We understand that life is no walk in the park. And for many of us, the last time we took a walk in the park, you slapped our faces rotten for stepping in dog poop. But we, your victimized children, also understand that we are not the sole source of the frailties and shortcomings in your lives. At our worst, we're minor inconveniences -- not insurmountable obstacles to the realization of your dreams, deserving of an outcome one might find in a Thomas Hardy novel. Sure, the foster care system in this country may not be ideal, but it's a lot better than burning to death in our bedrooms or drowning in the bath or having our throats slit with a bread knife. We'll find a way to cope with our adopted parents. We'll eventually accept our situations and move forward, coming to terms with our pasts and embracing the truth that we were never the reasons your lives went so horribly wrong. Chances are, you had a closet full of skeletons long before we came into being. Why add our tiny skeletons to that pile? Keep it metaphorical.

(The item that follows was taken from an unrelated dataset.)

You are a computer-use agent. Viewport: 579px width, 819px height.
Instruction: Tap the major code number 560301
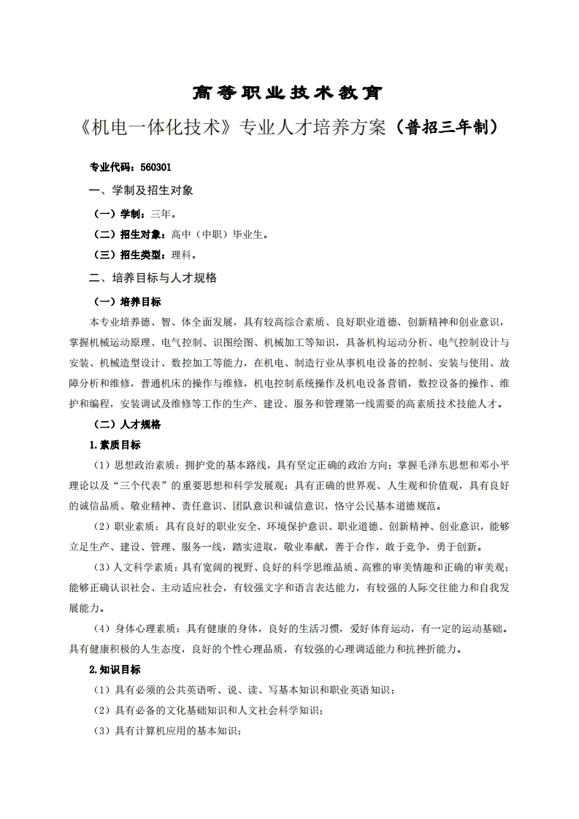(156, 167)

The road to recovery will be long and hard, but we're young and resilient. We can get over your demise. It's not like we were raped by a football coach in a locker room; we should be fine by the time we reach high school. Give us the chance to find out by letting us live long enough to reach high school. If you really love us, as you say you do when placing the barrel of a gun in our confused little mouths, leave the burden of raising us to others who may feel less encumbered by our messy rooms or failures to use inside voices. Thank you in advance for your consideration.
(c) 2012. See disclaimers.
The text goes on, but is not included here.